Among many other periods, the 1920s has been of most interest to me in regards to learning about past politics and social changes. It is interesting to note that the prosperity followed very significant events in history, such as the Influenza epidemic and World War One. Economic growth continued throughout the decade, ending quite suddenly with the onslaught of the Great Depression as a result of the 1929 Stock Market Crash.
This idealism was not equally shared in other global nations. The reprucussions of the Versailles Treaty stipulated strict punishment for the Germany nation, and the dissolving of the Weimar Republic. Many historians consider the treaty to be horendously one-sided, despite acceptance from such nations as France and Belgium, who were particularly affected during the war. Western Europe was greatly modified economically following the war, leading to dramatic changes, foreshadowing future events.

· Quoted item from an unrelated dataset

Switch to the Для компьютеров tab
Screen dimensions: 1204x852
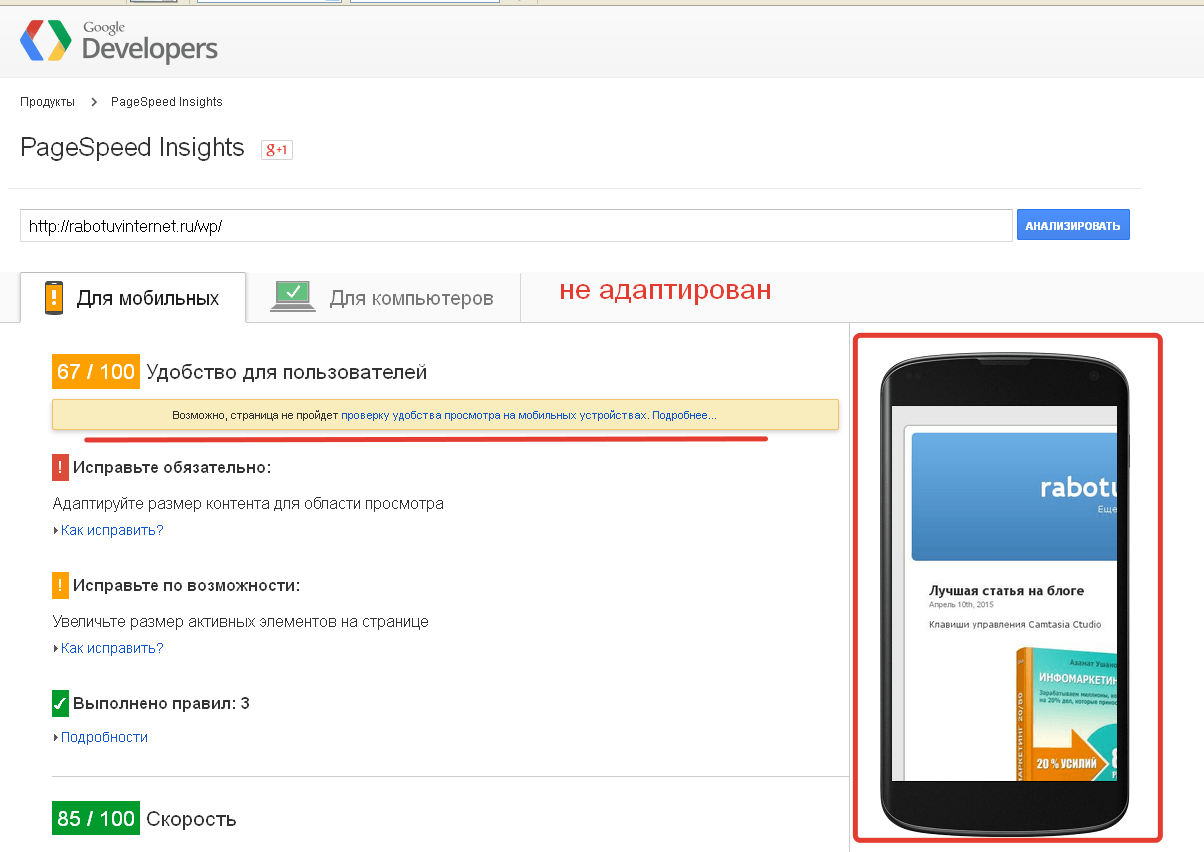384,298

Characteristic of the post-WW1 economy was inflation. According to economist George Mankiw, hyperinflation was particularly devastating to German citizens. Where a newspaper once cost .30 marks in 1918, now cost 70,000,000 marks in 1921. The German government sought to stabilize the economy through printing more money, though it eventually became useless as the monetary value plummeted. Many historians consider this to be one of the main events to stimulate the rise in fascism in Germany and Italy. It seemed an ultimate resolve to combat the aggression felt by other war-torn nations.
As such, it is difficult to analyze this decade from a general standpoint. American prosperity was more visible simply because American neutrality throughout most of the Great War, and limited involvement towards the conclusion. It was, however, an influential time in history; one that deserves careful recognition.